Zen hesitated. It was hard to know who he had to deal with. The girl was at a stage where she could look thirteen one moment and thirty the next. Untuned features and awkward gestures suggested the former, but her brown eyes were shrewd and wary and did not give the impression of missing very much.

‘Nothing, so far as we know. But there appears to be a link to another crime which occurred recently, to which they may be material witnesses. Naturally we need to question them, if only to eliminate this possibility, and they have therefore been invited to headquarters to make their depositions. I’m glad to say that they were happy to comply.’

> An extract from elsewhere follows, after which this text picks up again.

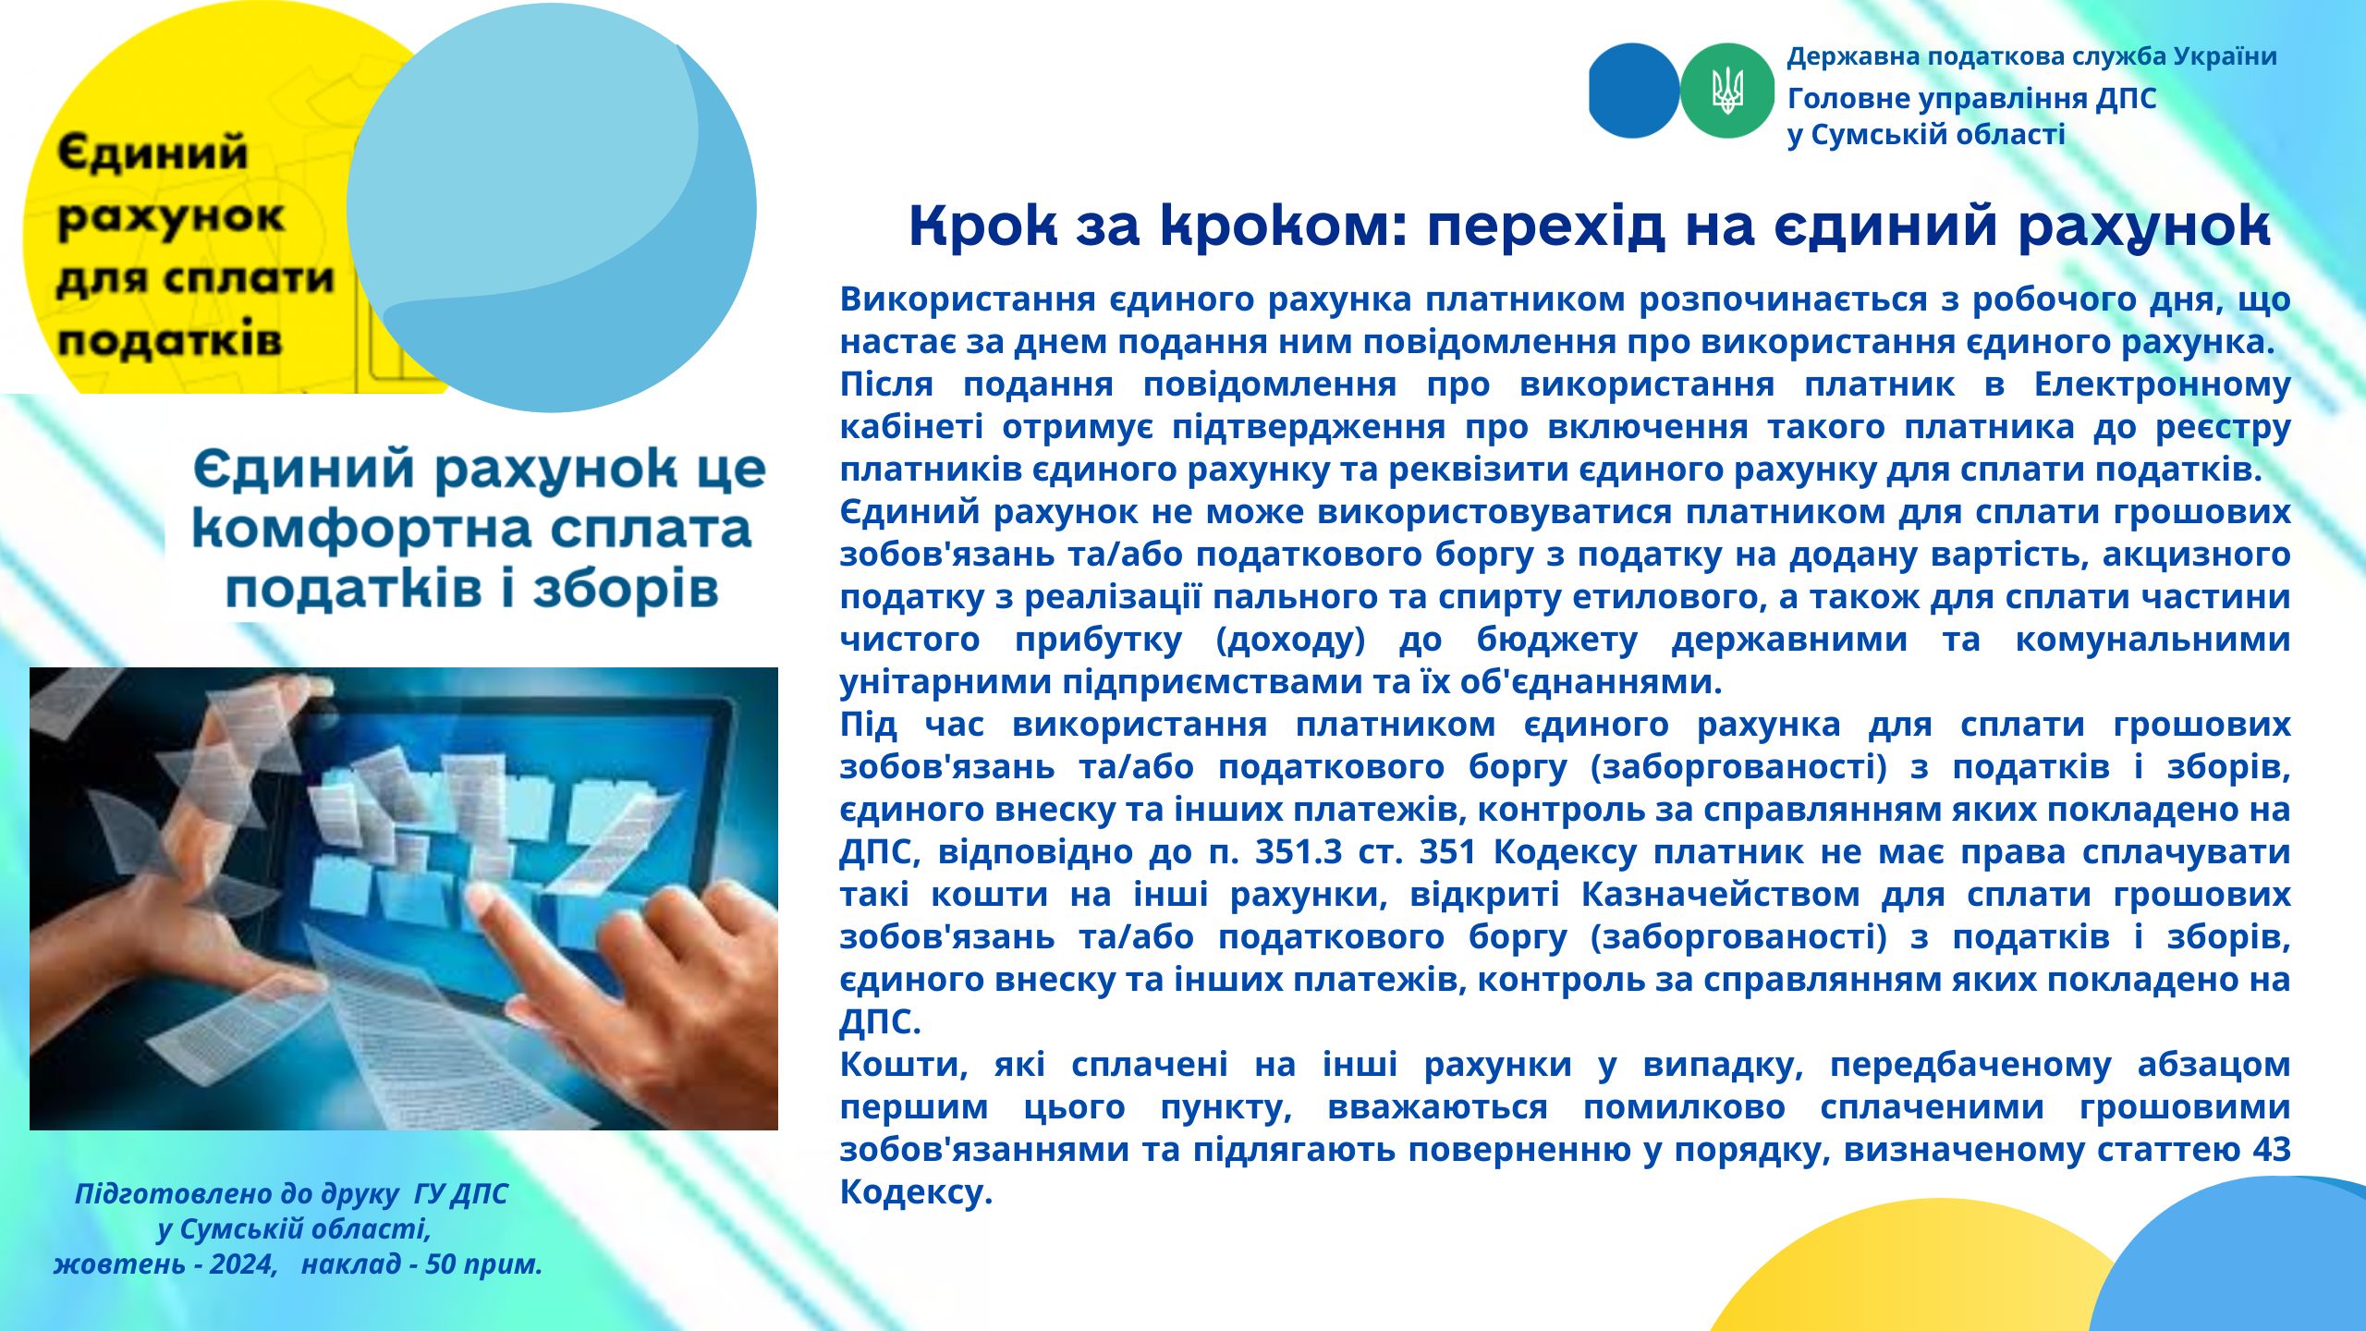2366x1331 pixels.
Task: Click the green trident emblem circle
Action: click(x=1726, y=91)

This was a lie. According to the officers who had carried out Zen’s orders, the Faigano brothers had been anything but happy at being hauled off at gunpoint in armoured vans emblazoned POLIZIA, the whole operation being conducted under the malicious scrutiny of their neighbours. They were particularly unhappy at losing a day’s work at a time when the weather finally seemed to be firming up for the vintage. But their happiness was not Zen’s concern.

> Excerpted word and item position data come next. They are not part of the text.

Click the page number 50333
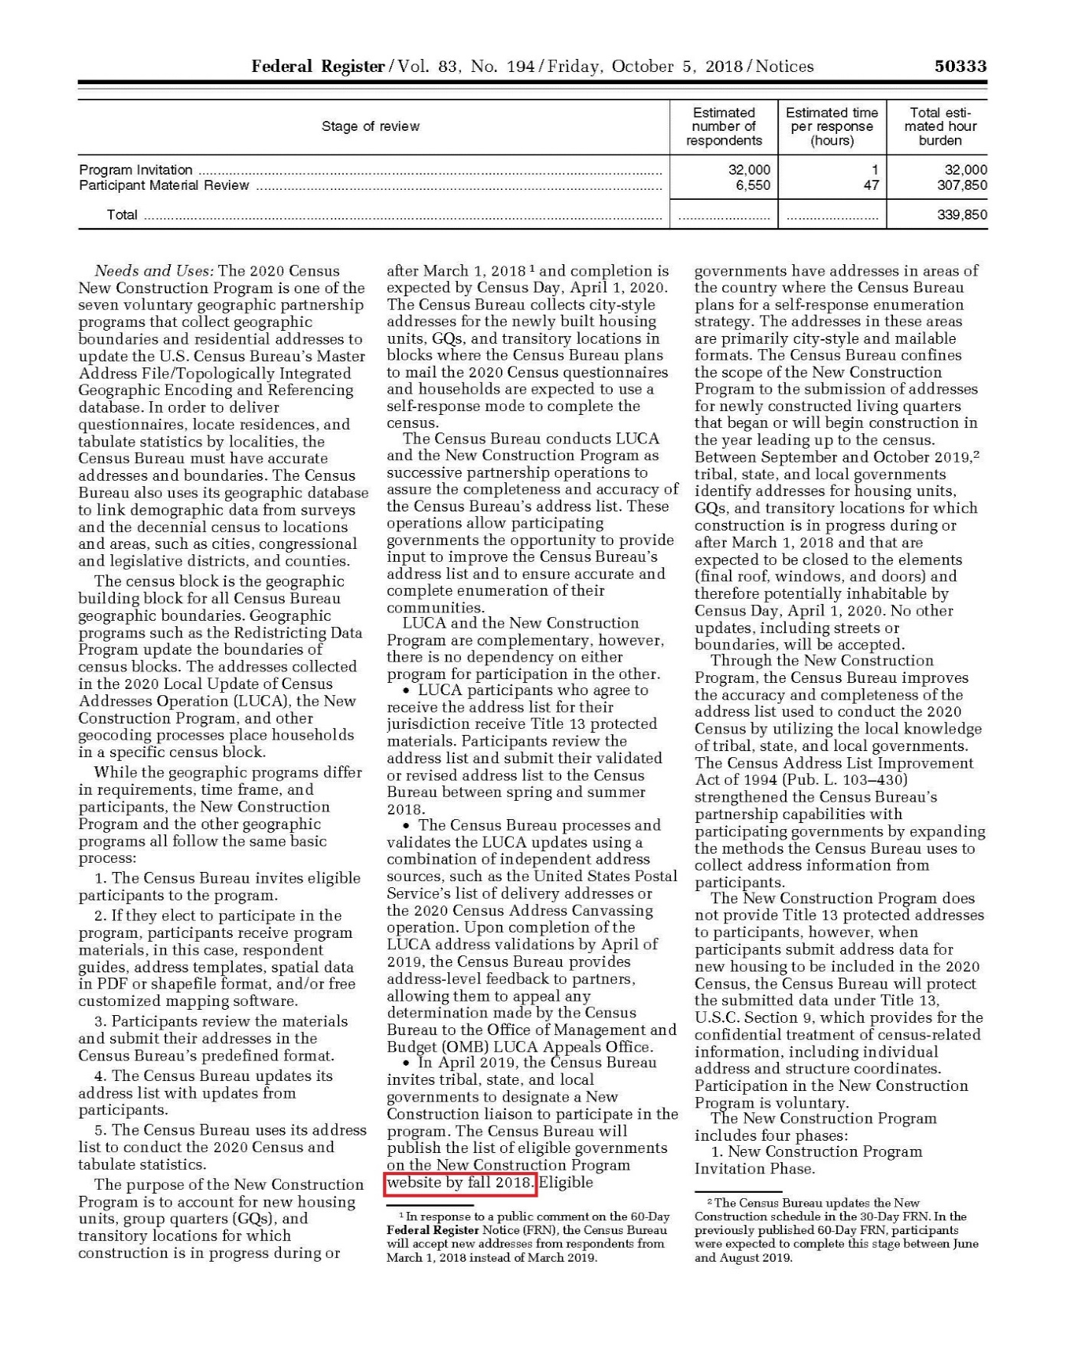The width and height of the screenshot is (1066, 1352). (960, 67)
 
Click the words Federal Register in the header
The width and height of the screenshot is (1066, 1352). (317, 67)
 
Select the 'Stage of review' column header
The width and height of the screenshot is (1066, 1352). (371, 126)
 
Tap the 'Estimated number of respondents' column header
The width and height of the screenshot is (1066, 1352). (724, 126)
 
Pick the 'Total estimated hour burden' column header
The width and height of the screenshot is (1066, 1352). (940, 126)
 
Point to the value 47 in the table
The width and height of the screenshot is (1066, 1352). (871, 185)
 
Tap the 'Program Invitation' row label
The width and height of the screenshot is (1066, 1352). (136, 170)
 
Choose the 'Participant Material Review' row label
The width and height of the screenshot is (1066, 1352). (164, 185)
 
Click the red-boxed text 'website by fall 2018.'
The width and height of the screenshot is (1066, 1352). (460, 1182)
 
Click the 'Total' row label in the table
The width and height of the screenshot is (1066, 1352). (122, 215)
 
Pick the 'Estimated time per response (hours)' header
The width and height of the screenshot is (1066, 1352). (832, 126)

‘When will they be back?’ Lisa asked, serving Zen his coffee.

He gave a helpless half-shrug.

‘That depends.’

‘So what am I supposed to do?’

‘About what?’

‘About dinner, of course! There’s hell to pay if it isn’t on the table on the stroke of seven, but if they’re not back by then…’

Zen coughed.

‘I think you can take it that they won’t be home to dinner, signorina.’

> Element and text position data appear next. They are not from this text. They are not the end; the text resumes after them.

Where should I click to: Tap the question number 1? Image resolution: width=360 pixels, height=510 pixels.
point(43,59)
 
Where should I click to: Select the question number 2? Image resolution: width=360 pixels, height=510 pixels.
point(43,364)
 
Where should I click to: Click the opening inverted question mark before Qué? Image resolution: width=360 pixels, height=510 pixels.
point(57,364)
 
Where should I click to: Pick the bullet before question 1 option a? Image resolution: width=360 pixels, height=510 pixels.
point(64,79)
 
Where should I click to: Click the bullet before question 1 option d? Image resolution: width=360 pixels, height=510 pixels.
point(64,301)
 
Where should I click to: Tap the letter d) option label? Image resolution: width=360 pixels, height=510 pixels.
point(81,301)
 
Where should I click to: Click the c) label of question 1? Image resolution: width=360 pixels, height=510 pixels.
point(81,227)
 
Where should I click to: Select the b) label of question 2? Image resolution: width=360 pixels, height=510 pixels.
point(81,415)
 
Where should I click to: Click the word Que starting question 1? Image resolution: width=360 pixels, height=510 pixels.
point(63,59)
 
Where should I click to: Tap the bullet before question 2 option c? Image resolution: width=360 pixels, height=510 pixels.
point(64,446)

‘Not tonight at all, you mean?’

‘Are you worried about being alone?’

She laughed.

‘On the contrary! I can finally get through an entire game with no fear of being interrupted.’

Zen stared at her.

‘I play chess with this friend, you see,’ Lisa told him, sweeping a stray strand of hair off her face with one finger. ‘But either Dad or Gianni usually needs to use the phone at some point, and then everything’s ruined.’

Zen sipped his coffee and tried to look interested.

‘Perhaps you could go over to your friend’s house?’

Another laugh.

‘Hardly! He lives in Lima.’

Zen looked at her, smiling determinedly.

‘Lima,’ he repeated.

‘In Peru. Gianni got a computer last year to keep track of the accounts, and then when Aunt Chiara died she left me some money and I arranged for an Internet connection. But there’s still only one phone, so when they need to call someone, I have to go off-line.’

Zen nodded in a kindly, avuncular manner. The poor girl was clearly living in a fantasy world, imagining that she was playing chess on the telephone with Peruvians! Living all alone in this cold, comfortless house with a pair of grumpy, demanding geriatrics must have pushed her over the edge.

‘The last time I had an evening free was when Dad and Gianni went to the Festa della Vendemmia,’ the girl burbled on, her face alive with genuine enthusiasm for the first time. ‘It looked like we would finally get a chance to play a whole game without interruptions. I’d just tricked Tomas into a knight sacrifice which left him in a very weak position, when in walks Gianni and tells me to get off the line! Result, Tomas got twenty-four hours to analyse the situation and look up his reference books, and he came back and beat me.’